Uzbekistan began its major reforms in the health sector in the second half of the 1990s and in 1996 a new legal framework for the health sector was developed and passed by the Parliament. This new law identified a new vision for the Uzbek health system with principles that included human rights recognition, accessibility of health services for the whole population, prevention of disease and ill health, social protection for those who become ill and an effort to increase research and development and lessen the gap between science and medicine. Definitions of the different types of care that could be provided were also agreed. In 1998 a further document that decreed the key priority areas for development in the health service was issued.

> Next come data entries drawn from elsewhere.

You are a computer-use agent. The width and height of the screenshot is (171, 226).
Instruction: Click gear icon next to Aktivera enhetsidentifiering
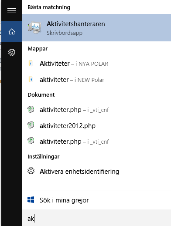pos(31,171)
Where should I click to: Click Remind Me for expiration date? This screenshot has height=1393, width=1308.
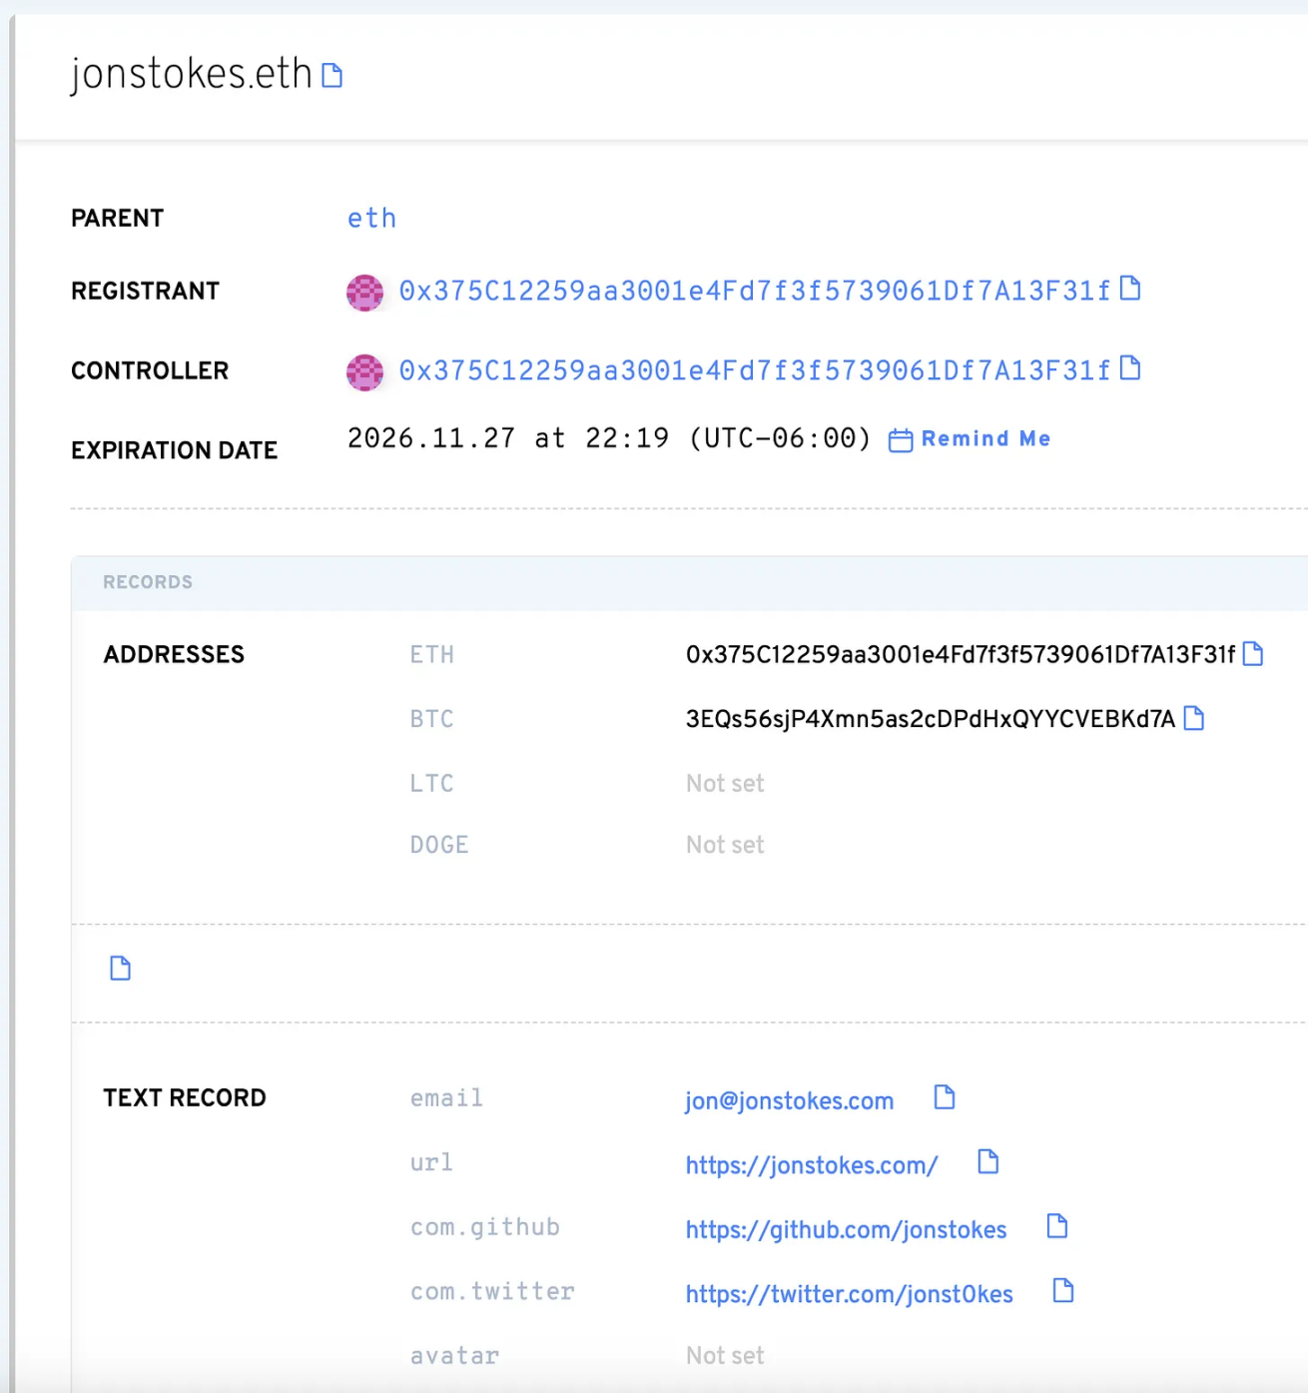[984, 439]
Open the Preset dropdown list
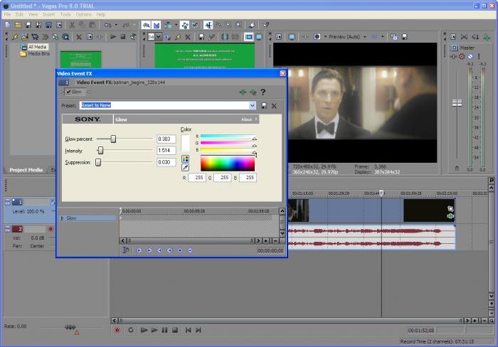Image resolution: width=498 pixels, height=347 pixels. (252, 105)
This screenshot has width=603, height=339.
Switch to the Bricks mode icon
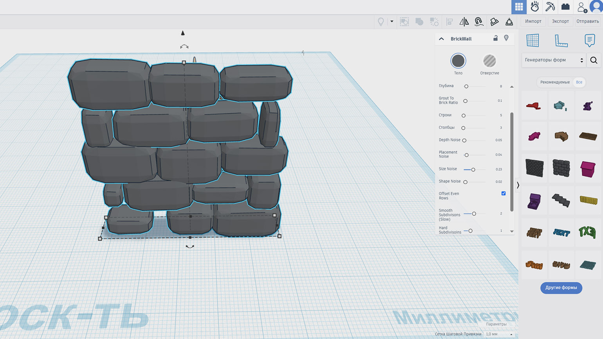565,7
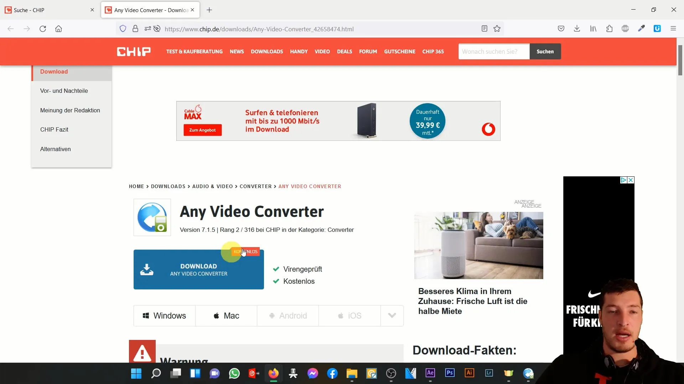Expand the additional platform dropdown

(393, 315)
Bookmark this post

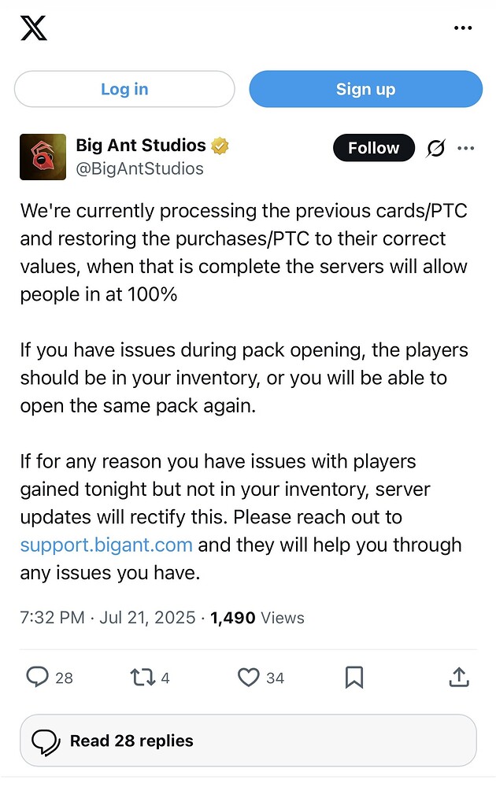(x=354, y=677)
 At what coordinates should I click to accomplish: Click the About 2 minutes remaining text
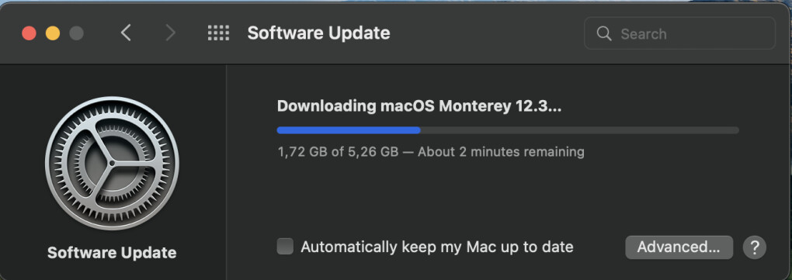(501, 152)
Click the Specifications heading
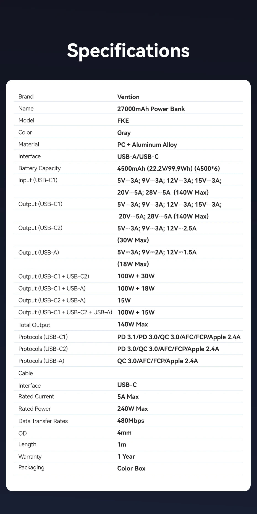 [x=128, y=51]
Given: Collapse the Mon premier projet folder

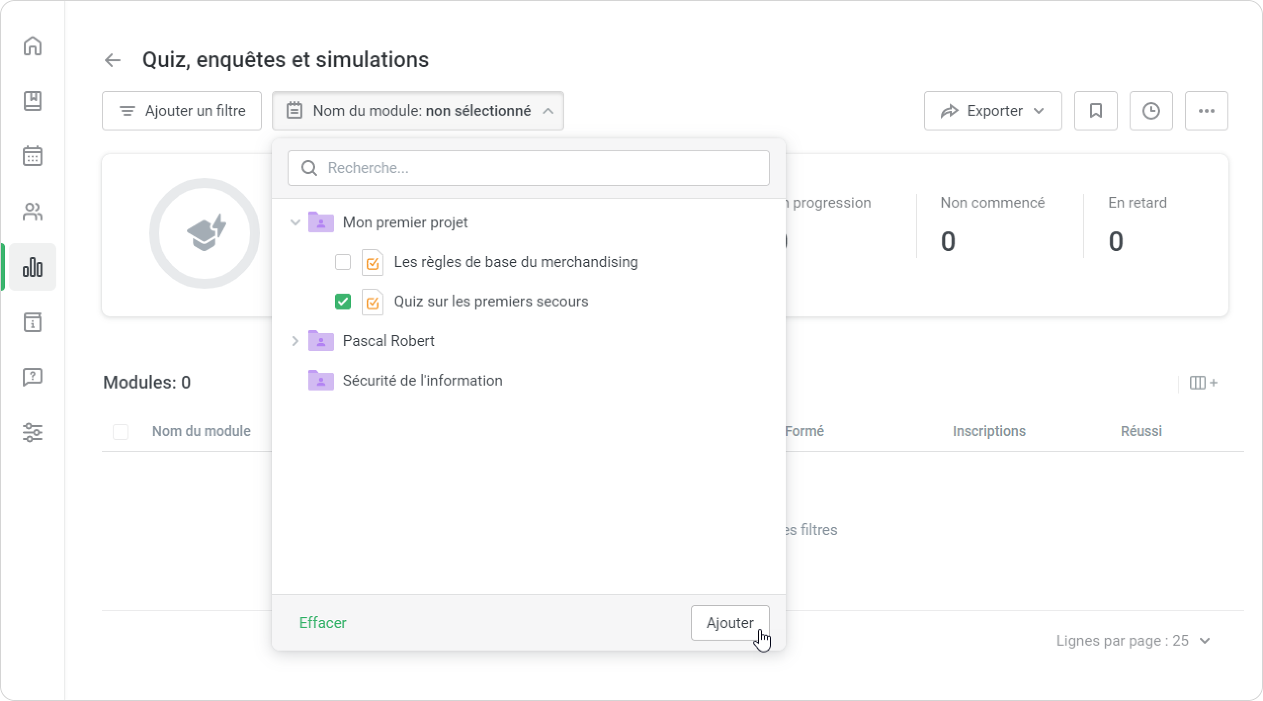Looking at the screenshot, I should pos(295,222).
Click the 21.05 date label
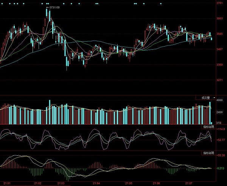227x186 pixels. click(x=129, y=183)
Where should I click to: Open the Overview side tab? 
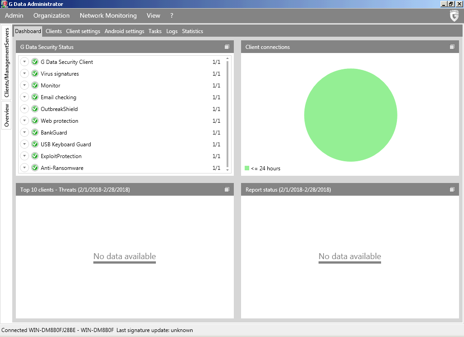tap(6, 115)
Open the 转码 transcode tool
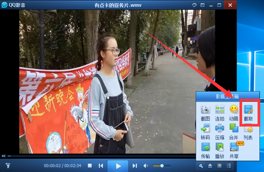Image resolution: width=264 pixels, height=172 pixels. 205,131
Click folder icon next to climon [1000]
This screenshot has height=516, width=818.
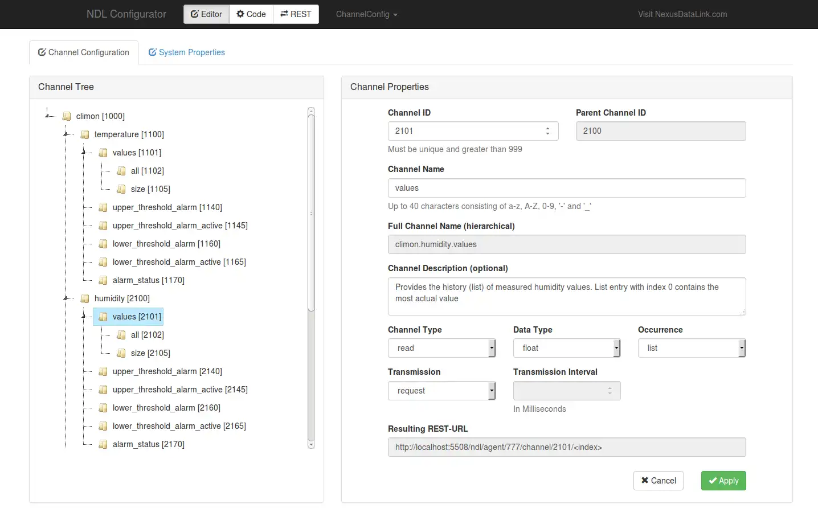[x=67, y=116]
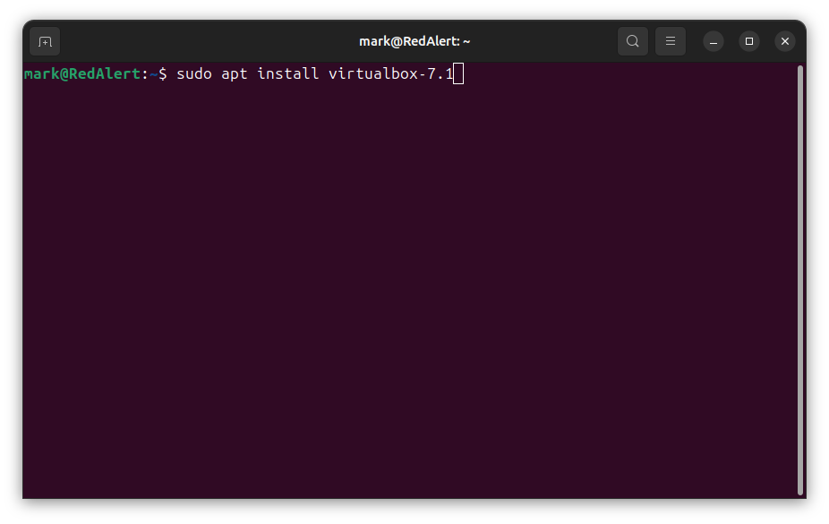Click empty header bar right of title
The height and width of the screenshot is (524, 829).
[546, 41]
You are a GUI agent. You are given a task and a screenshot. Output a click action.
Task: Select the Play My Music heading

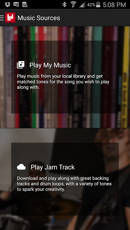coord(50,65)
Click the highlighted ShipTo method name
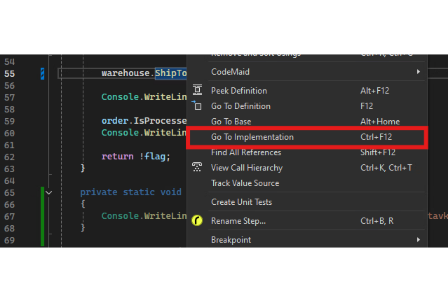The height and width of the screenshot is (302, 448). pyautogui.click(x=171, y=73)
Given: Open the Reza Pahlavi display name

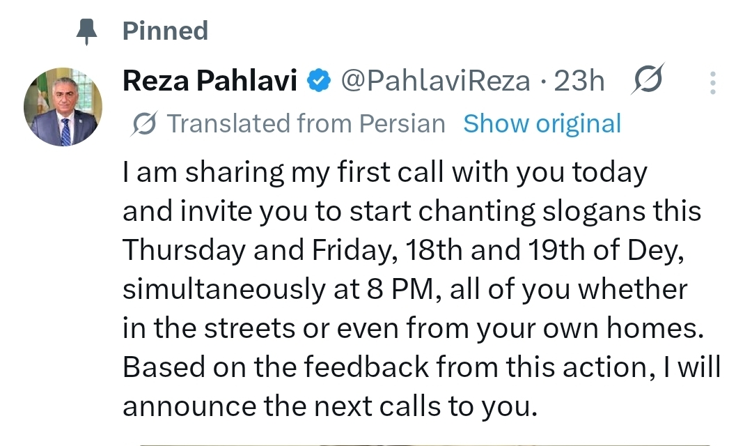Looking at the screenshot, I should 210,82.
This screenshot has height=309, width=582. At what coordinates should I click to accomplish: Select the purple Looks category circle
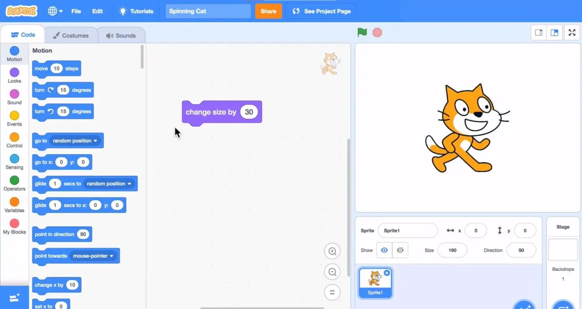coord(15,73)
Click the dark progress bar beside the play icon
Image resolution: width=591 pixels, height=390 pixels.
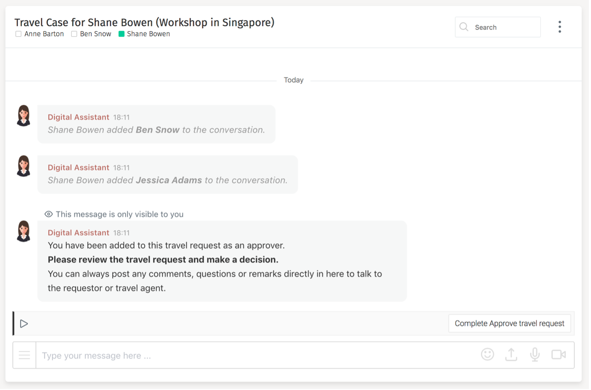coord(13,323)
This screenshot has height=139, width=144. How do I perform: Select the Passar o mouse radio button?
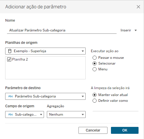pyautogui.click(x=95, y=58)
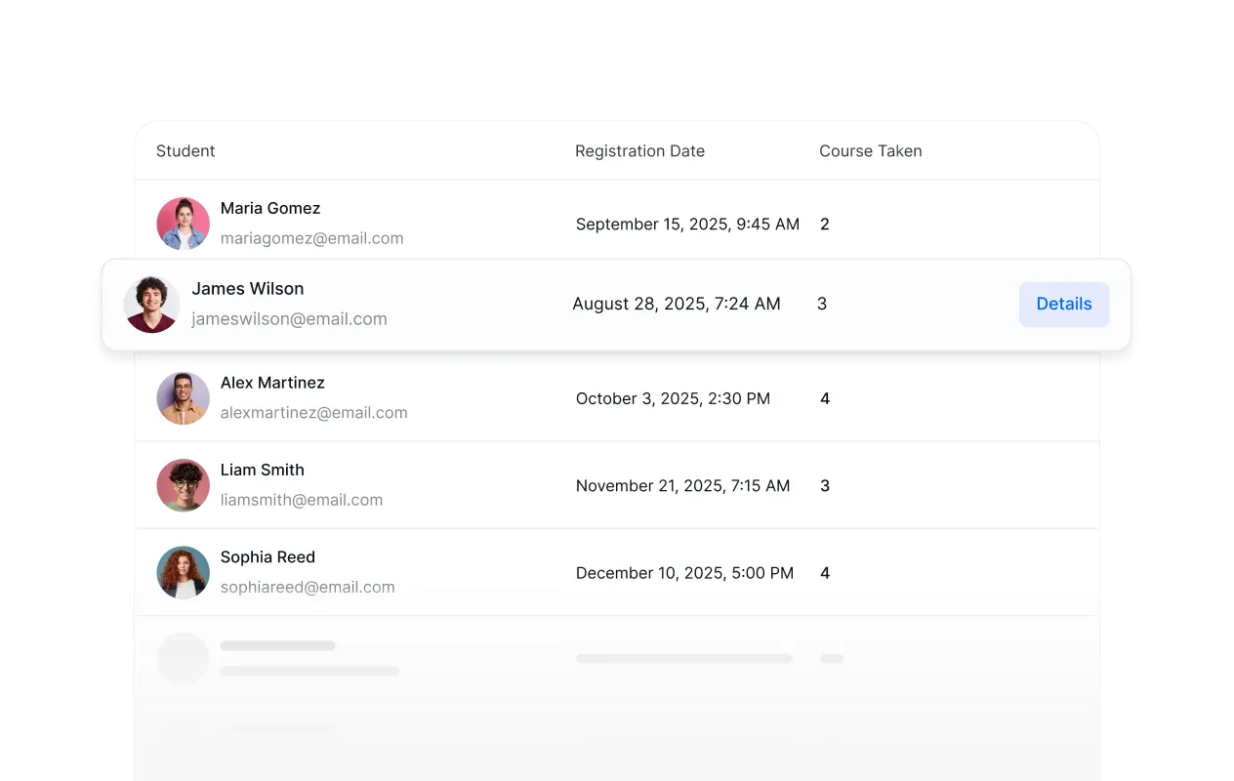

This document including a range of initiatives with a plan to strengthen primary health care services through the development of a network of PHC facilities. The education and retraining of nurses and doctors was also an important part of this plan. Training centres for the retraining of specialist doctors as General Practitioners were established within medical schools and at Family Physician training centres through out the country. A programme to develop the expertise of nurses and retrain them as family or generalist community nurses was also put in place. There is a specific focus for the nurses on maternal and child health care supported by the Asian Development Bank and it is expected that over 10,000 nurses will be retrained through this programme over a 5-year period (Ahmedov et al., 2007).
Azerbaijan
Azerbaijan has a population of 8.2 million with about 12% of this population being refugees primarily as a result of the Nagorno-Karabakh conflict. The country has suffered severe economic hardship with life expectancy reported currently as about 72 years. The main causes of death are the circulatory diseases and cancer. Infectious diseases and injuries also are leading causes. Infant mortality is reported at 12.8 per 1000 but it is estimated to be much higher than this round about 78 per 1000. Financing of the health service still remains the responsibility of the government with 78% from local budgets and 22% from central Republican funding. Funding levels for the health services are so low that informal payments of an estimated 49% make up the remaining health expenditure. An estimated 4.3% of the GDP was allocated to health in 1991 and this had fallen by 1.6% in 1999 while the current figure (2004) is estimated at 3.7%.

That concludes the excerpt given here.